◆ WORK TASK
From the listing below, copy only the lines running from the line that contains "1000x750 pixels." to the line that contains "Click the opening <?php tag", both included.

• • • •

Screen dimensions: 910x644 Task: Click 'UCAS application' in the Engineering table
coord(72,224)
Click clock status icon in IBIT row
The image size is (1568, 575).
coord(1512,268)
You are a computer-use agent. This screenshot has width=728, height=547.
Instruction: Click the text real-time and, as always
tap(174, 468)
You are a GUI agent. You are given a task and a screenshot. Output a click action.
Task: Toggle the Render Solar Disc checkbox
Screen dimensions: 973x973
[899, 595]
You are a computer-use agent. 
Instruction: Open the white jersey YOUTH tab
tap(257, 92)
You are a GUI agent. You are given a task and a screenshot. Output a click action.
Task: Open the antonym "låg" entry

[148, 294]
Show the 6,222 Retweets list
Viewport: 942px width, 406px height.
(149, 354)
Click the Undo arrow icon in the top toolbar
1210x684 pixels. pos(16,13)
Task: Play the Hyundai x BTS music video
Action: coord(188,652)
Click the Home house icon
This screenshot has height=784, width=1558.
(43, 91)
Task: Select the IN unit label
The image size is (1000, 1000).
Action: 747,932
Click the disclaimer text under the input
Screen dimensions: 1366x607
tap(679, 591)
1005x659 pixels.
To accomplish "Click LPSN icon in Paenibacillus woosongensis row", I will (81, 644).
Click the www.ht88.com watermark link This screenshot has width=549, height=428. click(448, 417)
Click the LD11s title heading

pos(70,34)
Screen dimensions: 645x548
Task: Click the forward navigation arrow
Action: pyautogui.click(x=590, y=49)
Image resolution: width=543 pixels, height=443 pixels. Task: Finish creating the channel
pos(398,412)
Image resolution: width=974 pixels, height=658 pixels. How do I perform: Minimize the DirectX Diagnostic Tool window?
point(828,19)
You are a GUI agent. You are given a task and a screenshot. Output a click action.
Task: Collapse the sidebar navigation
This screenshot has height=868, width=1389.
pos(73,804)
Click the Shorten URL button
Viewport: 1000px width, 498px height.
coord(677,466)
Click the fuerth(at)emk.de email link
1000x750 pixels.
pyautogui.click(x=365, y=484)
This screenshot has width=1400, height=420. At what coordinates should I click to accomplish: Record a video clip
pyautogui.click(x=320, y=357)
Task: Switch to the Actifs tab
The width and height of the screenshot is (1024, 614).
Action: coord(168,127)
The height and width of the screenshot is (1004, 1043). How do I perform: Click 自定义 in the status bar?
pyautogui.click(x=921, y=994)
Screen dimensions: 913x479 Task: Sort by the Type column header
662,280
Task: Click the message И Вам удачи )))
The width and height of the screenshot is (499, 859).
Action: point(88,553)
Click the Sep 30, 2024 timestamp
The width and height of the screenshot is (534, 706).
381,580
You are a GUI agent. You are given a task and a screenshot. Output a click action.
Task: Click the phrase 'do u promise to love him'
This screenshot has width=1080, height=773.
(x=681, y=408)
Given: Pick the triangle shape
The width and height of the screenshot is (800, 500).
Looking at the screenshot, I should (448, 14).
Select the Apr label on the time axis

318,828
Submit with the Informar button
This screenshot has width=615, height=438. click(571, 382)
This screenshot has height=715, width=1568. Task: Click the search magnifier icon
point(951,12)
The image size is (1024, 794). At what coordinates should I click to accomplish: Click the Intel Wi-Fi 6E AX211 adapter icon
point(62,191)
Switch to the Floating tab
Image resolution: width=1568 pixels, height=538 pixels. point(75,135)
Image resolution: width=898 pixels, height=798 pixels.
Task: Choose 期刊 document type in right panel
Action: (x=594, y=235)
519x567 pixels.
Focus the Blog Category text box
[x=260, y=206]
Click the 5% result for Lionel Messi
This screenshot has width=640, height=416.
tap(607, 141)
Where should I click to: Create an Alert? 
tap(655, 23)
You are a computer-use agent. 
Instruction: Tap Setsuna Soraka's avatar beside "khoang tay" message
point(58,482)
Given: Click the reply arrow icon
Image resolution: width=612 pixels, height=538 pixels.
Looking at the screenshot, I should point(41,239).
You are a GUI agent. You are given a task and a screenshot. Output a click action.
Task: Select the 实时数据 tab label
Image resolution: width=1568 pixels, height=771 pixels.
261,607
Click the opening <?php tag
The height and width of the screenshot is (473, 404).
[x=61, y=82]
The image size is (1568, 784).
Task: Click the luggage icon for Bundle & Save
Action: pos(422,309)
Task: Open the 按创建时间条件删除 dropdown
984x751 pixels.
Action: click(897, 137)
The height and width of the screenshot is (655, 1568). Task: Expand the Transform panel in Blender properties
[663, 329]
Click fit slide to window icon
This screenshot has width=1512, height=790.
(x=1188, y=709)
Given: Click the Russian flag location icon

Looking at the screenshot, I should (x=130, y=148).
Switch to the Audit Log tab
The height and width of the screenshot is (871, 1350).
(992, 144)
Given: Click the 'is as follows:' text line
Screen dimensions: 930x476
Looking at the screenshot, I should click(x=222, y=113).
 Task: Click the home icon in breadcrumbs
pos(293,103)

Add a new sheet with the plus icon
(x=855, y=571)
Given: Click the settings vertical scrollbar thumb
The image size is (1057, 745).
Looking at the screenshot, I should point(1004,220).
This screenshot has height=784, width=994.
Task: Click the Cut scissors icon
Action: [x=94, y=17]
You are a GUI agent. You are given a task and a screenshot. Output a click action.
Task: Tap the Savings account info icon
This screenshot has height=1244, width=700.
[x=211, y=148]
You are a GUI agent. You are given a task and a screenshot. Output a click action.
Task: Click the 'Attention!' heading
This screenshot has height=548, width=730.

• • • •

◆ SOLUTION TO THIS EXERCISE
1000x750 pixels.
pyautogui.click(x=365, y=484)
This screenshot has width=1400, height=420. At what coordinates should I click to accomplish: Record a video clip
pyautogui.click(x=320, y=357)
Task: Switch to the Actifs tab
The width and height of the screenshot is (1024, 614).
Action: coord(168,127)
The height and width of the screenshot is (1004, 1043). How do I perform: Click 自定义 in the status bar?
pyautogui.click(x=921, y=994)
Screen dimensions: 913x479 Task: Sort by the Type column header
662,280
Task: Click the message И Вам удачи )))
The width and height of the screenshot is (499, 859).
Action: point(88,553)
Click the Sep 30, 2024 timestamp
The width and height of the screenshot is (534, 706).
381,580
You are a GUI agent. You are given a task and a screenshot. Output a click action.
Task: Click the phrase 'do u promise to love him'
This screenshot has width=1080, height=773.
(x=681, y=408)
Given: Pick the triangle shape
The width and height of the screenshot is (800, 500).
Looking at the screenshot, I should (448, 14).
Select the Apr label on the time axis

318,828
Submit with the Informar button
This screenshot has width=615, height=438. click(571, 382)
This screenshot has height=715, width=1568. Task: Click the search magnifier icon
point(951,12)
The image size is (1024, 794). At what coordinates should I click to accomplish: Click the Intel Wi-Fi 6E AX211 adapter icon
point(62,191)
Switch to the Floating tab
Image resolution: width=1568 pixels, height=538 pixels. point(75,135)
Image resolution: width=898 pixels, height=798 pixels.
Task: Choose 期刊 document type in right panel
Action: (x=594, y=235)
519x567 pixels.
Focus the Blog Category text box
[x=260, y=206]
Click the 5% result for Lionel Messi
This screenshot has width=640, height=416.
tap(607, 141)
Where should I click to: Create an Alert? 
tap(655, 23)
You are a computer-use agent. 
Instruction: Tap Setsuna Soraka's avatar beside "khoang tay" message
point(58,482)
Given: Click the reply arrow icon
Image resolution: width=612 pixels, height=538 pixels.
Looking at the screenshot, I should point(41,239).
You are a GUI agent. You are given a task and a screenshot. Output a click action.
Task: Select the 实时数据 tab label
Image resolution: width=1568 pixels, height=771 pixels.
261,607
Click the opening <?php tag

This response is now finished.